— Extract provided —
Friday, April 7, 2017

Outcome of the online consultation of USAID, Aligning Research Investments to the Global Food Security Strategy


18-20 April 2017. Aligning Research Investments to the Global Food Security Strategy (GFSS): A Three-Day AgExchange on Nutrition, Resilience and Agriculture-Led Economic Growth

Over 400 development and research professionals in more than 30 countries followed and/or contributed to the discussion on research investments in resilience, nutrition, and agriculture-led economic growth. A team of experts is currently carefully reviewing each and every comment to inform the drafting of the GFSS research strategy.

For key takeaways and reflections from BIFAD and USAID, it is recommend that you check out the recording of the closing webinar (a transcript is also available). In addition, all of the discussion threads and related resources are archived on Agrilinks.

Resources

Extracts: Transcripts of Closing Webinar (29 pages)
Gates Foundation’s Ag Development Leader
I really did not hear discussion on what we could call the traditional ag productivity research agenda, how we protect past productivity gains, the changes we need to make in research on genetic gains going forward, and that surprised me a lot.
We need more research to increase the efficiency and the impact of that traditional productivity agenda. And so things like yes, segmentation, contextualization and much better targeting. Who are we actually trying to improve productivity for? What do they need? What do they want? So we can get sharper in terms of our methodology development and our product development in the uptake.

More work on economics. There were some important commentaries in the context of scaling up and scaling out. We need economic analyses so that we can really understand the cost effectiveness of different alternative products and actions across the portfolio. More market research, more agenda research. So there was a real strong call for research that is enabling beyond that traditional productivity agenda.

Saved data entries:
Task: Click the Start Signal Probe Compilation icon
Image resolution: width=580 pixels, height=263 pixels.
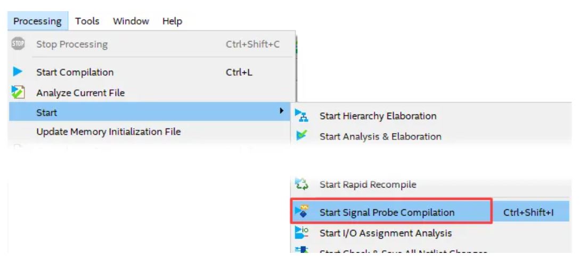Action: (302, 212)
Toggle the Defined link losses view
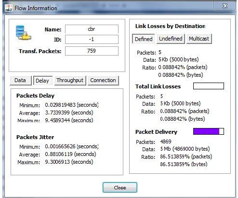238x198 pixels. [144, 39]
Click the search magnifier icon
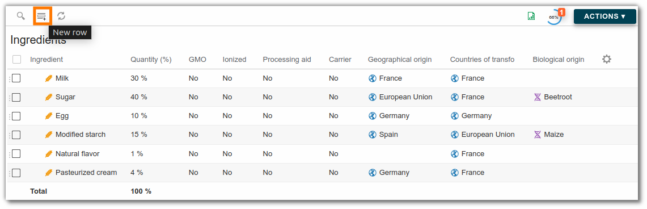The height and width of the screenshot is (209, 647). 20,16
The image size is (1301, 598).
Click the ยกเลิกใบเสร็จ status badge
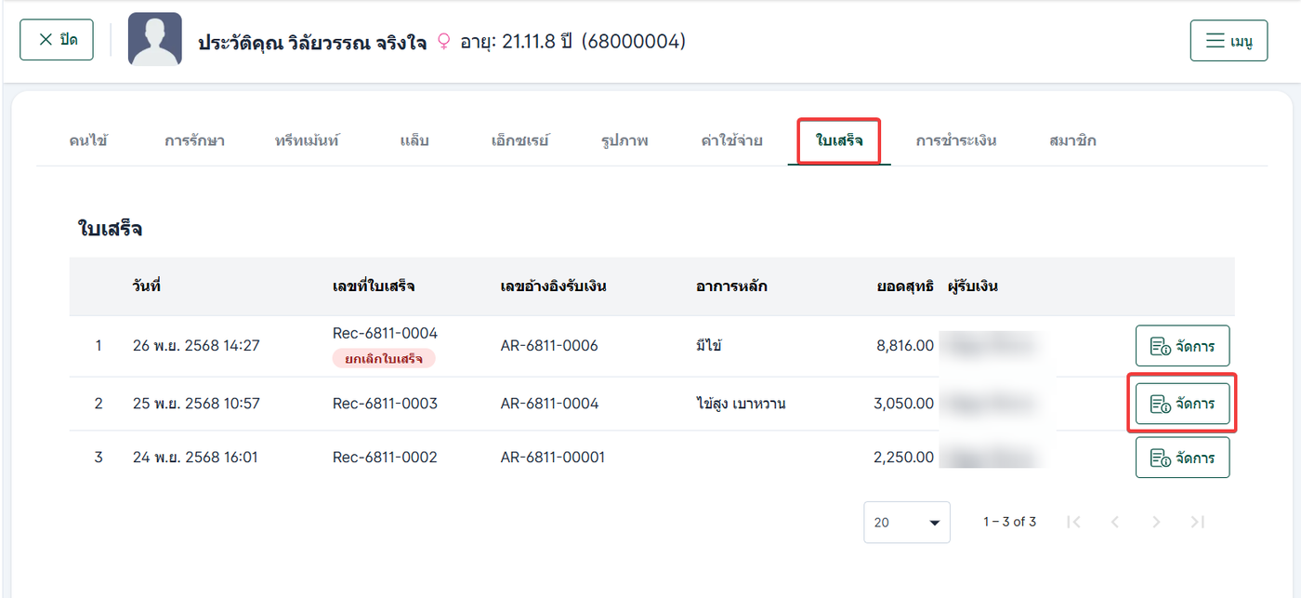384,358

— Exercise instructions —
According to the post on the USAID online consultation above, how many development and research professionals followed or contributed to the discussion?

— Solved problem —
Over 400 development and research professionals, in more than 30 countries.